Short problem
Return, unchanged, the lines of the listing from the line containing "Image resolution: width=940" up to and including the line containing "will (x=417, y=10).".

Word and element location records
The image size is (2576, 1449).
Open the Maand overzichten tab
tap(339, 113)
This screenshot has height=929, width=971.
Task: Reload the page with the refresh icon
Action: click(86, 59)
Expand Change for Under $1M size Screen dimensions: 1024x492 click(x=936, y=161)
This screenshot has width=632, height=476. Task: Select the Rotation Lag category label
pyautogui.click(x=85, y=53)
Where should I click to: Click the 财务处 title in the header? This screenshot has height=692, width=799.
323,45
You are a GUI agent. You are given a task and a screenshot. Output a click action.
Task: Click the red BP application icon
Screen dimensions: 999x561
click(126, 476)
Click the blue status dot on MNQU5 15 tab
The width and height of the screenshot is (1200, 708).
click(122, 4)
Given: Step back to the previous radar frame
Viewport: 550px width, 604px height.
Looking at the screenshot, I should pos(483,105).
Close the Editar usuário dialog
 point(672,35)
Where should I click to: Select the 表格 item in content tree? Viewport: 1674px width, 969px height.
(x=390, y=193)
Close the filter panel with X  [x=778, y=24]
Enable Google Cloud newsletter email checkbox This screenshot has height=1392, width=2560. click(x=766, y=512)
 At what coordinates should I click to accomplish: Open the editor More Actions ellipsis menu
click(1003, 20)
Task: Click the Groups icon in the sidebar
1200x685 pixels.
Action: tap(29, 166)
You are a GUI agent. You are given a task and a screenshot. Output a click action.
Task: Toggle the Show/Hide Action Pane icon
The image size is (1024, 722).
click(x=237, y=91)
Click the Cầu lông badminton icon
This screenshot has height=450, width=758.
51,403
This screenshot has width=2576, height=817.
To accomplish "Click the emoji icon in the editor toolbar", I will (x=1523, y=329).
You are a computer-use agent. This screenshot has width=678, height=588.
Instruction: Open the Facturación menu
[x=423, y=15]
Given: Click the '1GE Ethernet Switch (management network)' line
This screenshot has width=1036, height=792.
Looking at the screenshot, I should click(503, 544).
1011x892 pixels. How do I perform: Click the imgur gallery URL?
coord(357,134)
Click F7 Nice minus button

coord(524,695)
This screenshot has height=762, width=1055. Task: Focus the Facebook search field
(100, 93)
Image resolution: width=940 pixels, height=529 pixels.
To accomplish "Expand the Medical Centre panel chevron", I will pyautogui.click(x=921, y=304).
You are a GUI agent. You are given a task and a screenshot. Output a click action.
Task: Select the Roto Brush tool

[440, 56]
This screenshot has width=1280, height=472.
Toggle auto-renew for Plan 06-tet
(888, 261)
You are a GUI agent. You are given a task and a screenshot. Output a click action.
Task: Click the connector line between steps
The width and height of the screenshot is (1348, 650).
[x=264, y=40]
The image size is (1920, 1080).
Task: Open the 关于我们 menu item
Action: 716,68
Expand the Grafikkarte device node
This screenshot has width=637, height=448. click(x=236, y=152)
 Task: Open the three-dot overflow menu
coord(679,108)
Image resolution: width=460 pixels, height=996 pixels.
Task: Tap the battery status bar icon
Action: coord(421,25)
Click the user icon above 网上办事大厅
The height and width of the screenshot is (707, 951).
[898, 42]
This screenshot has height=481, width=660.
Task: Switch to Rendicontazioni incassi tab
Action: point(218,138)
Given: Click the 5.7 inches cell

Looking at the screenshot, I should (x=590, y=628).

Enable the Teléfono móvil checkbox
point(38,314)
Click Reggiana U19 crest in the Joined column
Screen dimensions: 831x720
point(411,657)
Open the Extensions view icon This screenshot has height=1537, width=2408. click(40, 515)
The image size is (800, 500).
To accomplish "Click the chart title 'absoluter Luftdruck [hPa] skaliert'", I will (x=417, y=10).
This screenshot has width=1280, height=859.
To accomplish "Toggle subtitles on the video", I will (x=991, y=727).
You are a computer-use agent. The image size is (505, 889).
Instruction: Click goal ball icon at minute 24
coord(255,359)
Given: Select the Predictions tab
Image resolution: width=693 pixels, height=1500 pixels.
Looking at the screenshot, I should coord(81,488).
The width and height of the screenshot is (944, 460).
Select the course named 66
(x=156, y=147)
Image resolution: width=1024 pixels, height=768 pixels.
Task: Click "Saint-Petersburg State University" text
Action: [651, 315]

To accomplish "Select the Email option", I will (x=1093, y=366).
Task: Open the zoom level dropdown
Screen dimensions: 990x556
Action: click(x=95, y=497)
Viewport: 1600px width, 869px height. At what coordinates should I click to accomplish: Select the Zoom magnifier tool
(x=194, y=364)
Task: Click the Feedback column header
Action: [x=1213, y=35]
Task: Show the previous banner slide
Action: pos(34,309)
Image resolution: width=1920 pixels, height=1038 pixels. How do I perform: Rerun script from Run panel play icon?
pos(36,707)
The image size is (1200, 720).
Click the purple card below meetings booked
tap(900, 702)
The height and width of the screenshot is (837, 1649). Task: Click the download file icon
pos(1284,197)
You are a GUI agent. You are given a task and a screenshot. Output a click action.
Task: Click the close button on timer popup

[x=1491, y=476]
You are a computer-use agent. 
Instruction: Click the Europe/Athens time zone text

Task result
Image resolution: width=940 pixels, height=529 pixels.
To accomplish "Expand the Medical Centre panel chevron", I will pyautogui.click(x=921, y=304).
You are a GUI agent. You are given a task and a screenshot. Output a click action.
Task: Select the Roto Brush tool

[440, 56]
This screenshot has width=1280, height=472.
Toggle auto-renew for Plan 06-tet
(888, 261)
You are a GUI agent. You are given a task and a screenshot. Output a click action.
Task: Click the connector line between steps
The width and height of the screenshot is (1348, 650).
[x=264, y=40]
The image size is (1920, 1080).
Task: Open the 关于我们 menu item
Action: 716,68
Expand the Grafikkarte device node
This screenshot has width=637, height=448. click(x=236, y=152)
 Task: Open the three-dot overflow menu
coord(679,108)
Image resolution: width=460 pixels, height=996 pixels.
Task: Tap the battery status bar icon
Action: coord(421,25)
Click the user icon above 网上办事大厅
The height and width of the screenshot is (707, 951).
[898, 42]
This screenshot has height=481, width=660.
Task: Switch to Rendicontazioni incassi tab
Action: point(218,138)
Given: Click the 5.7 inches cell

Looking at the screenshot, I should (x=590, y=628).

Enable the Teléfono móvil checkbox
point(38,314)
Click Reggiana U19 crest in the Joined column
Screen dimensions: 831x720
point(411,657)
Open the Extensions view icon This screenshot has height=1537, width=2408. click(40, 515)
The image size is (800, 500).
To accomplish "Click the chart title 'absoluter Luftdruck [hPa] skaliert'", I will (x=417, y=10).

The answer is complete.